夫の母からおすすめされた「二木先生」を読み終えました。
読み込んだ、とはまだ言えない、1度目のザッと読みの感想を残します。
※ネタバレにならないよう細かいことには触れません


心地さゼロの没入感

そもそも私は、25歳を過ぎた辺りから学園モノの作品に感情移入が出来なくなっていました。
理由は自分の学生時代から色々と変わってしまったから。自分の知る学生生活と今とは別世界のように思えて、作品に入り込めなくなっていました。

でも、「二木先生」は自分が教室の中に居た感覚になりました。
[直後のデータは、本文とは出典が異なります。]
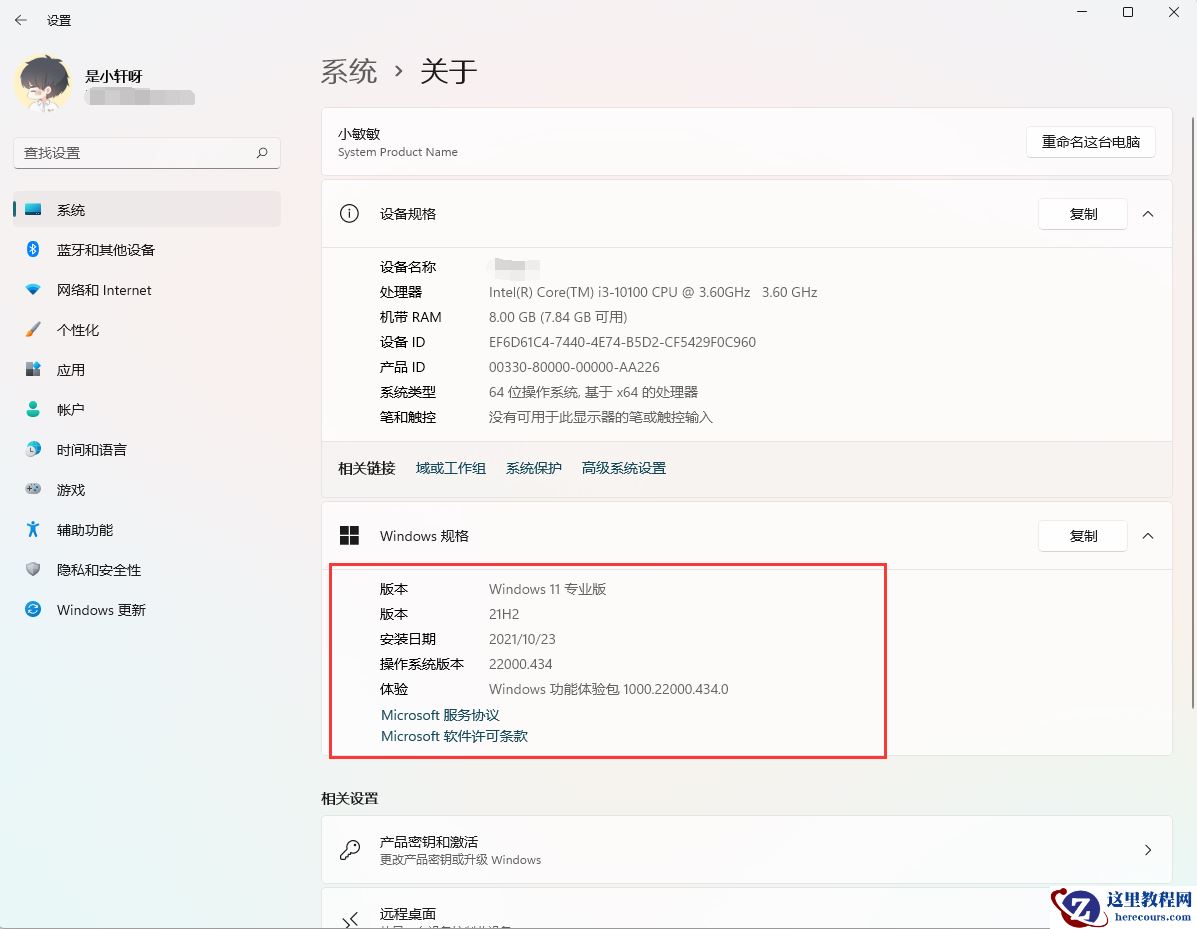Collapse the 设备规格 section
This screenshot has width=1197, height=929.
(1147, 213)
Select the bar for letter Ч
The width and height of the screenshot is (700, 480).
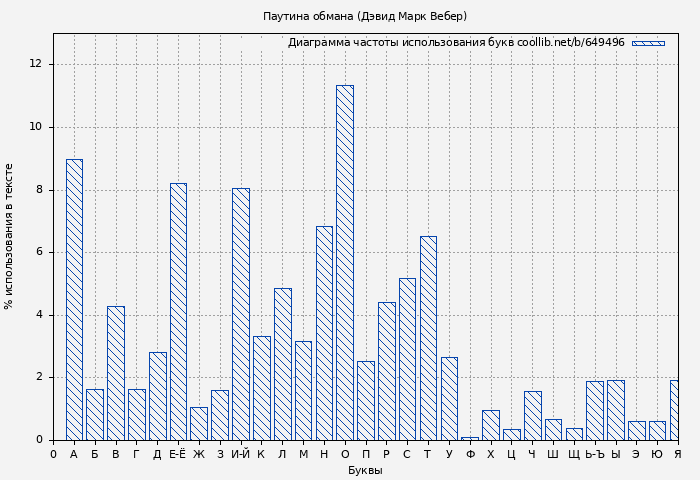coord(532,415)
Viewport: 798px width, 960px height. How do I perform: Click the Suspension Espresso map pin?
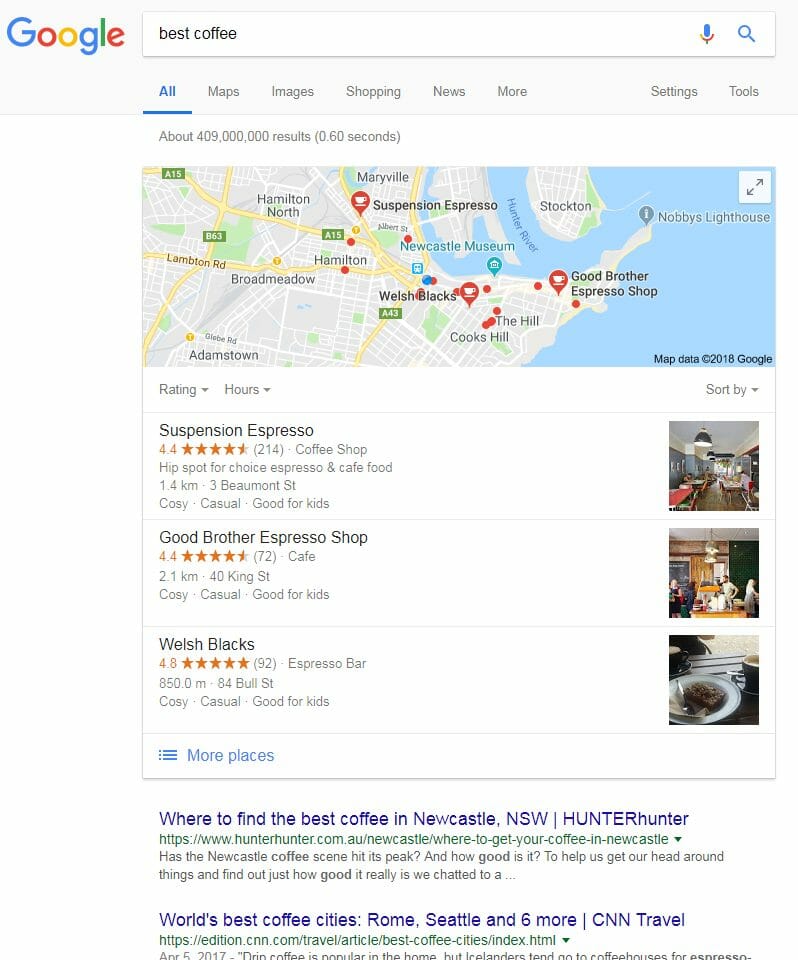360,202

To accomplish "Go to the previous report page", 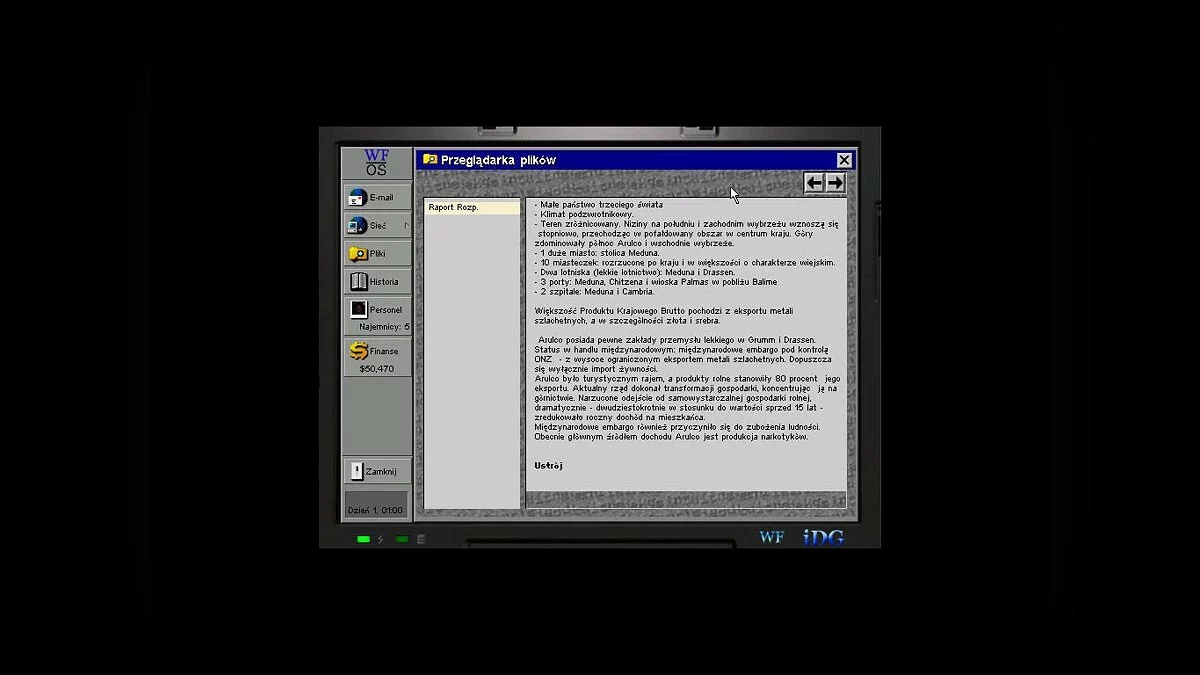I will [814, 183].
時代設定こそ明確にないものの、確実に"今"に近い物語。それなのに、読んでいる内にいつの間にかこの教室に私は居る
居たという表現でも良いかもしれません。
クラスメイトだったのか、はたまた隣のクラスで見聞きしていたか。

キラキラなんてしていない、10代特有の嫉妬や意地が足元で渦巻いていたあの時代。

心地良さなど1ミリもない。
息苦しさすらもよみがえる学生時代。

でも、だからこそなのか、読む手が止まらず後半〜最後までは2時間で読み切りました。
(夫は3日間で読み終えてました)

予測のつけられないストーリー展開

この本はどういう本か?と聞かれると、しっくりくる言葉が見つかりません。
読んでいる最中も、前半読み終えるまでは一体どんな話になるのか、何がこの本のゴールなのかが分からず、どこに向かってるんだろうと思ってました。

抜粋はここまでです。